• **Text segment**:
━━━━━━━━━━

The questions I have are : Did it impact his acceptance to the college of his choice? I have to assume he was a straight A math student and received very high Math SAT scores . Did this have any impact on his College education? Did it impact his career?
”Students engage with a diverse community that reflects the demographics of this country early in their childhood development stages. .”
Dump The Charters & Get Us Some Librarians!
60 Kindergarten + 1st Grade Students.
On the steps of NYC Department of Ed/DOE.
January 12 2023.
Demanding a school librarian for their P.S. 261 School Building.
Asked that librarians be hired at EVERY school in NYC.
https://truthout.org/articles/students-and-parents-are-fighting-to-save-nycs-imperiled-school-libraries/
What should they do if NYC Ed continues to fund charters instead of librarians in public schools? Does there come a time when parents and staff can demand state money for their own charter school in order to hire the librarian they need?
“Black History is infused in lessons all year… controversial figures left out of traditional school texts are explored…We have to actually bring books that are never going to be in the classroom, maybe in public schools… “Kareem Abdul-Jabbar’s ‘What Color is My World?’ and that’s our classroom text….Other nationalities are celebrated”
Good for Mr. Bowman, staff, and students! But what if they were in a rural or small city district and were forbidden to use that approach? Would they be justified in demanding funding to start their own charter school?
You mean what should they do if they live in a bigoted, racist community? I imagine there are a few people here who have had more than enough experience with that environment. In fact, it is hard to ignore the resurgence of such extremism right now. I believe white southerners thought your charter solution was the way to protect their children from the evils of integration. (We northerners just tended to make sure that no one without white credentials could live close by. That tended to make neighborhood schools pretty homogeneous.)
I’m sorry, Mark, for all the snark. I know you are trying to do what is best for your son. I would suggest that you see if his teacher can provide some advanced study. There is always more to a subject presented than is deemed appropriate at a certain age. One of the math teachers a couple of my kids had in middle school used to provide a weekly challenge activity/problem and, believe me, they were challenging as more than a few parents would attest. You might try digging up some resources and asking the teacher if there is a way to integrate them. I would caution against making them a graded activity. The kids who will really benefit will probably tackle them just for the joy of conquering them. They could even be little group projects for like minded students.
Thank you for the snark apology, and I apologize for mine. I am simply trying to get at the problem and paradox of the FEW who fail among the MAJORITY who succeed.
The solution you propose for my son’s boredom with easy math (over 3 decades ago) would not have worked, because it would have required–during each year K-8
–sitting through material he’d already mastered on his own.

━━━━━━━━━━

• **Written request a**:
Repeat the passage of the comment thread on schools between "Asked that librarians" and "librarian they need?", inclusive.

• **Input material**:
━━━━━━━━━━

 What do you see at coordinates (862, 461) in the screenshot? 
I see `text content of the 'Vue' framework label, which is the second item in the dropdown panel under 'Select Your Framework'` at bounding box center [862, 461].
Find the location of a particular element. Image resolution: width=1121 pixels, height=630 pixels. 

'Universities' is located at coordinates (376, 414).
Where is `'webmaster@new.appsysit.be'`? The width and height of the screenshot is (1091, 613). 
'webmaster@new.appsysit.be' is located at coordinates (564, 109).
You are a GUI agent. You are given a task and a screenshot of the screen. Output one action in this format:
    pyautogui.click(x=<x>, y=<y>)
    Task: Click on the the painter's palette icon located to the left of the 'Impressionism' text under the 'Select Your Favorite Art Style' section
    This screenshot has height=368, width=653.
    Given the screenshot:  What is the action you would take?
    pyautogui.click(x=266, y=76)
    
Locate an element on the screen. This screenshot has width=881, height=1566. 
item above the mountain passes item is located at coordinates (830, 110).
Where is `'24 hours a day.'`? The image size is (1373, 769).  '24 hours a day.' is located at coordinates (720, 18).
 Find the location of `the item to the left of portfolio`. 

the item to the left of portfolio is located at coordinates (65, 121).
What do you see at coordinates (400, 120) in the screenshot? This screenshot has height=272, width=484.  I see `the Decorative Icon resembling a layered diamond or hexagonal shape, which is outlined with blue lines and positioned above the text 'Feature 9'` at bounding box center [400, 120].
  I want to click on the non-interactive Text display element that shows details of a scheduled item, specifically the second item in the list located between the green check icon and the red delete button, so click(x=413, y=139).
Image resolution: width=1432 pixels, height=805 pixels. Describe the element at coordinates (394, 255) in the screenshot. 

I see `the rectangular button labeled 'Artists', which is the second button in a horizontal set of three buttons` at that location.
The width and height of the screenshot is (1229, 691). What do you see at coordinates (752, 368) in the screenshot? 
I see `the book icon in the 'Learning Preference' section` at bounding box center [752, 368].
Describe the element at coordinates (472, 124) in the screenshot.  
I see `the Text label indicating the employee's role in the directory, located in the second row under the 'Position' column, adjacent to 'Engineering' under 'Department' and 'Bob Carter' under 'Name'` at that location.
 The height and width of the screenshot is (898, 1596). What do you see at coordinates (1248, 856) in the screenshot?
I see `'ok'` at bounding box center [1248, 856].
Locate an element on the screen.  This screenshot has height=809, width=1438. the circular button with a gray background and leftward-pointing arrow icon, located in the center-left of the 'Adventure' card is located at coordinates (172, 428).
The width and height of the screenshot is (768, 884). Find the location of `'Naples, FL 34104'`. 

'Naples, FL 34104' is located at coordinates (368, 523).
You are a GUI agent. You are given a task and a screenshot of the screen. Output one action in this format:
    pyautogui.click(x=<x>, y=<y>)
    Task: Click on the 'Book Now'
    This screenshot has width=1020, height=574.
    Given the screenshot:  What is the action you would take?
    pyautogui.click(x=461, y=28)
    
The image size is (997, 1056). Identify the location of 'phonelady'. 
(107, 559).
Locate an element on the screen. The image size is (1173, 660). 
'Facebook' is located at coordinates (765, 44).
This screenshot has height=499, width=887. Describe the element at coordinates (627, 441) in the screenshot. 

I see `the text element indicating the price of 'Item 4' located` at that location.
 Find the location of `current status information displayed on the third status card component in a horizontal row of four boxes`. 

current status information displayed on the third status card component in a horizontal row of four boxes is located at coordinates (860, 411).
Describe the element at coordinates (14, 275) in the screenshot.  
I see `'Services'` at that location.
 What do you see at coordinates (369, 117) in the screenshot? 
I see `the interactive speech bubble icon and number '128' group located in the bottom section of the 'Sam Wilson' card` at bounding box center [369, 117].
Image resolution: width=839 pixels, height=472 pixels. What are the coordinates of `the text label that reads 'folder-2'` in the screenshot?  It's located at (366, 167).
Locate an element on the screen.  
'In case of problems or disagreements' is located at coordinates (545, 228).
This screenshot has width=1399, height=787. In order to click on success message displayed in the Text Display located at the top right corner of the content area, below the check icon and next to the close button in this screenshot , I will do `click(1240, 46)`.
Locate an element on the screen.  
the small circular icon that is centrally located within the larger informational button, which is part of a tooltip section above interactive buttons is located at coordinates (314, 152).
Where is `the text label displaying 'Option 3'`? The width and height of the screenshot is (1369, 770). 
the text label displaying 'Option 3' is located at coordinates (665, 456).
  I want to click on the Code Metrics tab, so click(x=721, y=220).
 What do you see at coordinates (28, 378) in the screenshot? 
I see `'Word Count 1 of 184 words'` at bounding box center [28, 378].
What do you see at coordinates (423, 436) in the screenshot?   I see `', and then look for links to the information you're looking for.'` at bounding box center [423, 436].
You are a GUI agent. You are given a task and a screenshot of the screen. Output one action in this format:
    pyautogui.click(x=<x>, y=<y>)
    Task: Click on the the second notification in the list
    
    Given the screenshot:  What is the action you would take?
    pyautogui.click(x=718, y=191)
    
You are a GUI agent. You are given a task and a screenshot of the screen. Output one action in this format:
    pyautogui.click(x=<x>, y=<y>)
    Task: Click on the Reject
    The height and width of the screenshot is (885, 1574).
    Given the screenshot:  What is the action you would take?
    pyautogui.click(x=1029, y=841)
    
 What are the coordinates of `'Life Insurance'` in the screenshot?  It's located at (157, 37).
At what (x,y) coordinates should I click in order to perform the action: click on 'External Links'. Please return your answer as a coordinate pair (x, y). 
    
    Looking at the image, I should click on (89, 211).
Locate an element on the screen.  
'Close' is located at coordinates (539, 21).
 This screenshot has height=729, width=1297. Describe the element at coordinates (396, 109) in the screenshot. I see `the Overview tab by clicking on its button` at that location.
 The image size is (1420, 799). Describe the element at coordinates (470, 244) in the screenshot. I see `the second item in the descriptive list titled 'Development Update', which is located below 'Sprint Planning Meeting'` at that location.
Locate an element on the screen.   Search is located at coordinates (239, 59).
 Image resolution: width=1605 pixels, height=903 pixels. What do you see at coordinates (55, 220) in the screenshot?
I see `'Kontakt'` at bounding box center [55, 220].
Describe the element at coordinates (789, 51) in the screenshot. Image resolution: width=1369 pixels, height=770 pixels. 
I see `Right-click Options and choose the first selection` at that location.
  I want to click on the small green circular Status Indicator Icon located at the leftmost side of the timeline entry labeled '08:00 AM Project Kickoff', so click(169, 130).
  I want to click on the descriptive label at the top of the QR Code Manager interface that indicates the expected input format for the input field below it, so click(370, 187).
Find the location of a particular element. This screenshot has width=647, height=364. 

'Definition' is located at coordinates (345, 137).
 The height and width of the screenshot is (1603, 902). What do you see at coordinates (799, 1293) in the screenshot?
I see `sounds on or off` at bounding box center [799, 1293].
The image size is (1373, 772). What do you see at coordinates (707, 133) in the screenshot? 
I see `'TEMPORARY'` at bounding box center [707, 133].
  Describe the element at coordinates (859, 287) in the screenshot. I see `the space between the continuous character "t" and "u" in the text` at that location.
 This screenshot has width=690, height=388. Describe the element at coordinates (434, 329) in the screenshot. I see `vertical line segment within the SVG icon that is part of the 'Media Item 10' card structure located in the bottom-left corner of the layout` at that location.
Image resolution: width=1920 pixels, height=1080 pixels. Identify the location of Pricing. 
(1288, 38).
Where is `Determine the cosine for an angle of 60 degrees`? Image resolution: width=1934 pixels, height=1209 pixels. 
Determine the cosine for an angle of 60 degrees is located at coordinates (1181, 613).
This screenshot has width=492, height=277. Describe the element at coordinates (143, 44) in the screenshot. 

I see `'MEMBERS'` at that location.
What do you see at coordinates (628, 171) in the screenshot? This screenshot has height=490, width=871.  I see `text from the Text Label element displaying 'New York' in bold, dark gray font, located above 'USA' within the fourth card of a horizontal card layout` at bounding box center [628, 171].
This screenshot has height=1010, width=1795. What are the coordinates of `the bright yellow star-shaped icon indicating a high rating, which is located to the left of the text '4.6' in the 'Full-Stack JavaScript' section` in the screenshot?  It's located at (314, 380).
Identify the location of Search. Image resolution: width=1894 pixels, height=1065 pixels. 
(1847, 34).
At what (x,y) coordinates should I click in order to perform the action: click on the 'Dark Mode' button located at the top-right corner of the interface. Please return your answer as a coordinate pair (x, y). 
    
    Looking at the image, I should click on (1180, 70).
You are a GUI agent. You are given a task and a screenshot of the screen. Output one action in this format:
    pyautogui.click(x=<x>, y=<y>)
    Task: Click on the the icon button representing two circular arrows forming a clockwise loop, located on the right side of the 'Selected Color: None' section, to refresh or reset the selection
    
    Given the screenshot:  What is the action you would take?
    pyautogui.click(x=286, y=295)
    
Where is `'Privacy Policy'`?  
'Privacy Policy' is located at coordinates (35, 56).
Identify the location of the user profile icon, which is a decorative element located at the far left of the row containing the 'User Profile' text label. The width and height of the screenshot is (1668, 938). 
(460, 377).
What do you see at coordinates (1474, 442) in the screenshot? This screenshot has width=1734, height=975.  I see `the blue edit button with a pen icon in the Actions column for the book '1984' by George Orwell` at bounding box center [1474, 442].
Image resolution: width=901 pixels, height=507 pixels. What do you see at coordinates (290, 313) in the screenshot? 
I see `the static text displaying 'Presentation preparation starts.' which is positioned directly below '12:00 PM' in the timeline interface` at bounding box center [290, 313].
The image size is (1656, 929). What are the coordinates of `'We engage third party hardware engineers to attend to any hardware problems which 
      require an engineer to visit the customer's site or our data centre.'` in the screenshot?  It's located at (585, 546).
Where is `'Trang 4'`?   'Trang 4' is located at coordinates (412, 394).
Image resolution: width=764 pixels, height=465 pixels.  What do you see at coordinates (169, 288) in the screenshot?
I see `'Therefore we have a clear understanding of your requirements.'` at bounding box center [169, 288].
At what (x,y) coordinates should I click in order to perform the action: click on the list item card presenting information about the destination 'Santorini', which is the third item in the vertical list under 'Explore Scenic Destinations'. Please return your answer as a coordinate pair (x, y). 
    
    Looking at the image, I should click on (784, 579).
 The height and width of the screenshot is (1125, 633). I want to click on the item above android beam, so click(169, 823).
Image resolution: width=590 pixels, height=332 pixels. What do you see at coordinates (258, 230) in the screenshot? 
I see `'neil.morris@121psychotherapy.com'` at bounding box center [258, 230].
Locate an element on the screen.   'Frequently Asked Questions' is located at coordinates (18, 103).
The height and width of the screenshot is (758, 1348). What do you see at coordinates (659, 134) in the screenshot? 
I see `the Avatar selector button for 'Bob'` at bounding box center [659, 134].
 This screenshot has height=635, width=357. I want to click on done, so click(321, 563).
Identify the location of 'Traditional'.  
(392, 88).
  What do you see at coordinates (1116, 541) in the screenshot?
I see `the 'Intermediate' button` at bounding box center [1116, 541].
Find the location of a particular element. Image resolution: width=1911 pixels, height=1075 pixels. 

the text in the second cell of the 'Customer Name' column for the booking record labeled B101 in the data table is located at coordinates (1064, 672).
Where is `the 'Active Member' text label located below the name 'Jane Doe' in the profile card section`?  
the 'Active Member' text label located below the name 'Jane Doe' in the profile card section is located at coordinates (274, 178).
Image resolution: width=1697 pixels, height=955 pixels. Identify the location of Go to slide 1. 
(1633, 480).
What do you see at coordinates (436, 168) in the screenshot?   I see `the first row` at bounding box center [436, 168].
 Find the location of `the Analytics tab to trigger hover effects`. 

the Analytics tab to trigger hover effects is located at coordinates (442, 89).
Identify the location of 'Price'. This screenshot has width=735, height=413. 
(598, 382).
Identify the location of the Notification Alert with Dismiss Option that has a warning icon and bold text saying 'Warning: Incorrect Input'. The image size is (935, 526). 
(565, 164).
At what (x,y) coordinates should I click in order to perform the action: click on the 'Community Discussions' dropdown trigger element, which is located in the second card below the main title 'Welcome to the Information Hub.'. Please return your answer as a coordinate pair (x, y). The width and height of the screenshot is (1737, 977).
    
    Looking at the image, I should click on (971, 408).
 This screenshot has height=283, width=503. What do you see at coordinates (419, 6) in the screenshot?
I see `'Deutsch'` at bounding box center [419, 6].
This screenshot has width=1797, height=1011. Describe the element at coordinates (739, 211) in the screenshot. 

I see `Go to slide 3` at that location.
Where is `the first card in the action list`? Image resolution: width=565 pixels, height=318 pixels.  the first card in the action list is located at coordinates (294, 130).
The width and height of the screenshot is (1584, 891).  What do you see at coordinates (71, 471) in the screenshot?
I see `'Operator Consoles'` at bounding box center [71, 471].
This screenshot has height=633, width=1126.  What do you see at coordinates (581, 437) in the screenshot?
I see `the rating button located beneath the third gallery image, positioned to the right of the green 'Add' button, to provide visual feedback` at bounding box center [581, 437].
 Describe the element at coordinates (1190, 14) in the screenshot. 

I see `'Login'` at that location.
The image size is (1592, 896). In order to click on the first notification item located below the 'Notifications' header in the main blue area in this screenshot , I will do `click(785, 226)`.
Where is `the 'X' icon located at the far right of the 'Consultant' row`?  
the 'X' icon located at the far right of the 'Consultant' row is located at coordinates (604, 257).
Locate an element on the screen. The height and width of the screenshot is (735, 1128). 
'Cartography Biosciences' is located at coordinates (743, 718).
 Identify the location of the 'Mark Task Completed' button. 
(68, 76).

━━━━━━━━━━

• **Written request b**:
Present the records from their first line through the line holding "coordinates (376, 414).", inclusive, as a Markdown table with the columns Row and Content. Leave out blank lines.

• **Full response a**:
Asked that librarians be hired at EVERY school in NYC.
https://truthout.org/articles/students-and-parents-are-fighting-to-save-nycs-imperiled-school-libraries/
What should they do if NYC Ed continues to fund charters instead of librarians in public schools? Does there come a time when parents and staff can demand state money for their own charter school in order to hire the librarian they need?

• **Full response b**:
| Row | Content |
|---|---|
| 1 |  What do you see at coordinates (862, 461) in the screenshot?  |
| 2 | I see `text content of the 'Vue' framework label, which is the second item in the dropdown panel under 'Select Your Framework'` at bounding box center [862, 461]. |
| 3 | Find the location of a particular element. Image resolution: width=1121 pixels, height=630 pixels.  |
| 4 | 'Universities' is located at coordinates (376, 414). |